**PROBLEM DETAILS**
Look through the records below for the line with "Foros (54, 2440)" and the line with "Eurovisión 2026 (54, 2408)", then return those lines and all lines between, exactly.

**RECORDS PROVIDED**
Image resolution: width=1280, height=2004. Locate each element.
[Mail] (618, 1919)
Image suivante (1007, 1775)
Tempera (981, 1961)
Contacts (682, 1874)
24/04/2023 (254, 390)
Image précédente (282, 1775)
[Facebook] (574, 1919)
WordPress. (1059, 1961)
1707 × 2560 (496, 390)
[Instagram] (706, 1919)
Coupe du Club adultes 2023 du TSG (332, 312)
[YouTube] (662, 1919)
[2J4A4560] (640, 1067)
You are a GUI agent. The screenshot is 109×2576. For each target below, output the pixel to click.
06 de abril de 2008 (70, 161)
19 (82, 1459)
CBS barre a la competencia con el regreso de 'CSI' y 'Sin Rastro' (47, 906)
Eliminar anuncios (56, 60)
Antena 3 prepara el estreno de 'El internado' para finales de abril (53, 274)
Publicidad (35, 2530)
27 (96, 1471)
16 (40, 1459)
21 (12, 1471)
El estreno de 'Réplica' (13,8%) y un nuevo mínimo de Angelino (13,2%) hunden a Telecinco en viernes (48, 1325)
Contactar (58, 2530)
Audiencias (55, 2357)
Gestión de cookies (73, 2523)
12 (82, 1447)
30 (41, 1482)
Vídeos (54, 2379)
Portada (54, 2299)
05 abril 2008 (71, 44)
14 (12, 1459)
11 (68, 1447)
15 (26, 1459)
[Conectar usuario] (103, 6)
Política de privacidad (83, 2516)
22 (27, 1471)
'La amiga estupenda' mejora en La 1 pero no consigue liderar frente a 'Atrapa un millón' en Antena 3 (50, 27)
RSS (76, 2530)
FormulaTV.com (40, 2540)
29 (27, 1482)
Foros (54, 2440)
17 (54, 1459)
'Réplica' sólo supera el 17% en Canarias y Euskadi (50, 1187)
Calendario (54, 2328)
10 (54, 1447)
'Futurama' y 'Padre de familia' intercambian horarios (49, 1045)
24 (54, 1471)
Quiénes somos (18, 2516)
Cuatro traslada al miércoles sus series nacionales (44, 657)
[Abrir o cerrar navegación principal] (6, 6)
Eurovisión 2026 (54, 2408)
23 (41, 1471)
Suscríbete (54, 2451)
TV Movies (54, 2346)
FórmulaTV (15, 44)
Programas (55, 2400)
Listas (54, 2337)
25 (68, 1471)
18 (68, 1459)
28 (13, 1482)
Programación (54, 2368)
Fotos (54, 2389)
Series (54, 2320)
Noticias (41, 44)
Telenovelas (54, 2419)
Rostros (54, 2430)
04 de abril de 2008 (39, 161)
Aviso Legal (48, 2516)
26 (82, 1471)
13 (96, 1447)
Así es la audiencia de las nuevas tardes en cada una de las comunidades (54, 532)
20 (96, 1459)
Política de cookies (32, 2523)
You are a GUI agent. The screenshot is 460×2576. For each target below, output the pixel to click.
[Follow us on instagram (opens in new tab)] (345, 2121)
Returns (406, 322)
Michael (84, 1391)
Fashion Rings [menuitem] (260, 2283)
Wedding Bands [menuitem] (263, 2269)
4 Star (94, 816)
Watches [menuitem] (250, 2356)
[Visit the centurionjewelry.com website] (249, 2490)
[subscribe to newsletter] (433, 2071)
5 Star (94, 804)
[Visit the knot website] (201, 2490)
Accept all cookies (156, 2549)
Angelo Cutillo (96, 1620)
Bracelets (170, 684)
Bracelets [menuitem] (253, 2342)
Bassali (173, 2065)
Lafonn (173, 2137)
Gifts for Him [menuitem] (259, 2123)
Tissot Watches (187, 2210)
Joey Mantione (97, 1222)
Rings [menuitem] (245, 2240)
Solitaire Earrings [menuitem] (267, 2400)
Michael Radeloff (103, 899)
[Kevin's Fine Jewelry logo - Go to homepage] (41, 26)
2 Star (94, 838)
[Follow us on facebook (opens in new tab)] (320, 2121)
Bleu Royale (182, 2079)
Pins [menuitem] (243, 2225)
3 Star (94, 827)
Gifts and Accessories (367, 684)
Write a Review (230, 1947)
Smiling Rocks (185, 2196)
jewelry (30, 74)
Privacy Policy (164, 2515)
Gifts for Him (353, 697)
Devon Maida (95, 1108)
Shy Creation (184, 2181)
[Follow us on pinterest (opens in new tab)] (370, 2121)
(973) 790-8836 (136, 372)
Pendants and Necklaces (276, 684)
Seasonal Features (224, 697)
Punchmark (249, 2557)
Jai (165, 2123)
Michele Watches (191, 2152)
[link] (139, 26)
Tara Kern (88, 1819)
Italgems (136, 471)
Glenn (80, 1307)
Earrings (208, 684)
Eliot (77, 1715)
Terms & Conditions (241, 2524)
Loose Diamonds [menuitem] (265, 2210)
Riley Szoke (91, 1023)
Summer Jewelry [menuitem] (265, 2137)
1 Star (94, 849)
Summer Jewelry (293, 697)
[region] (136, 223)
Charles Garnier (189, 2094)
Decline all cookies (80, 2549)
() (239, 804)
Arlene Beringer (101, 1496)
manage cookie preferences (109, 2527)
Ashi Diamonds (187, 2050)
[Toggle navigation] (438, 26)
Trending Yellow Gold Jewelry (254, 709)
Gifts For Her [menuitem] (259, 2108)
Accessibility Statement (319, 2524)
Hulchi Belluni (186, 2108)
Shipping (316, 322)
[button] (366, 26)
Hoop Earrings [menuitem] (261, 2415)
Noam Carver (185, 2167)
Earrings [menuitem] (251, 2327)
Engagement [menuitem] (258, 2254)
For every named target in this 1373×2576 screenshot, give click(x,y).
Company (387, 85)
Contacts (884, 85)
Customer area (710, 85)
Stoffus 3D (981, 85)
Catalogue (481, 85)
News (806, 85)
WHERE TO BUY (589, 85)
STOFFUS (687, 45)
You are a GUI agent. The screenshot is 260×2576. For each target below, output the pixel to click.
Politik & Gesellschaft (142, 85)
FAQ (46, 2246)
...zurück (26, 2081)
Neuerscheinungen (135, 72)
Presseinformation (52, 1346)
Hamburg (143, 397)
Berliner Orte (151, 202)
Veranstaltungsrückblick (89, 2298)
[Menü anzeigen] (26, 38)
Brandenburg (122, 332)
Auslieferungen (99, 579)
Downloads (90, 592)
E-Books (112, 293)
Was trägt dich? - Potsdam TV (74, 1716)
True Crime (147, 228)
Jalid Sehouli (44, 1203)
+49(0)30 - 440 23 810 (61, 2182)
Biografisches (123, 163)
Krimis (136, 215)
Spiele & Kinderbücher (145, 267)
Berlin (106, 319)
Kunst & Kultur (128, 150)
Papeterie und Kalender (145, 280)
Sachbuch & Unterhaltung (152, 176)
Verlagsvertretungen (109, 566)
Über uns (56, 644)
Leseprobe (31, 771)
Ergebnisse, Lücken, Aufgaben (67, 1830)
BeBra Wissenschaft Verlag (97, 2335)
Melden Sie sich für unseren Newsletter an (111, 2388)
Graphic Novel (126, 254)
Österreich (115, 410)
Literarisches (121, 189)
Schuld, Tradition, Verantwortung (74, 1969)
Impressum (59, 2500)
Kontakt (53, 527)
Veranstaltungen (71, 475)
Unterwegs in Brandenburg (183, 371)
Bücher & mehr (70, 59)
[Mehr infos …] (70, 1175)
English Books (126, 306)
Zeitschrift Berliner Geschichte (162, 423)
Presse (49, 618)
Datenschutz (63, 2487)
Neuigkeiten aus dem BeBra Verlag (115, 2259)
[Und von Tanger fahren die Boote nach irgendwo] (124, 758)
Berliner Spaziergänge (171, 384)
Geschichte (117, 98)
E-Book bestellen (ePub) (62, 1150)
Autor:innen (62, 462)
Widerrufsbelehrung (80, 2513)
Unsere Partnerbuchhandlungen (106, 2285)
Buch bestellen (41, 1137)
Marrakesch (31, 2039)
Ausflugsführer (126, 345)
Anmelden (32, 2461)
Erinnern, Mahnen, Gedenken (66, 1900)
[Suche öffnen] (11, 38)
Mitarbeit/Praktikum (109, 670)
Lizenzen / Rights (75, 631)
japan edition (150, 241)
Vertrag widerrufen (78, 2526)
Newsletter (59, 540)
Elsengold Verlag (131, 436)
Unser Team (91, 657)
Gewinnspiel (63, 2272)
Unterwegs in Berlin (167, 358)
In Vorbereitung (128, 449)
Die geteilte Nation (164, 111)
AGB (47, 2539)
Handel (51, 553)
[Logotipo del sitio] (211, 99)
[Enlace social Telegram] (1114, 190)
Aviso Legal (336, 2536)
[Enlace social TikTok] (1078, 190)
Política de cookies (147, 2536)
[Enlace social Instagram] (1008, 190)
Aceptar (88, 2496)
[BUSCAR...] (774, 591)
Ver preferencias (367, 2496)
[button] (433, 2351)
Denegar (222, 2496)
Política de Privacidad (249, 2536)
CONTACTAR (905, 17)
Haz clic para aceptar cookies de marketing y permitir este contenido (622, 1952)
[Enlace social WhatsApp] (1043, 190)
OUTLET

**SOLUTION TO THE EXERCISE**
Foros (54, 2440)
17 (54, 1459)
'Réplica' sólo supera el 17% en Canarias y Euskadi (50, 1187)
Calendario (54, 2328)
10 (54, 1447)
'Futurama' y 'Padre de familia' intercambian horarios (49, 1045)
24 (54, 1471)
Quiénes somos (18, 2516)
Cuatro traslada al miércoles sus series nacionales (44, 657)
[Abrir o cerrar navegación principal] (6, 6)
Eurovisión 2026 (54, 2408)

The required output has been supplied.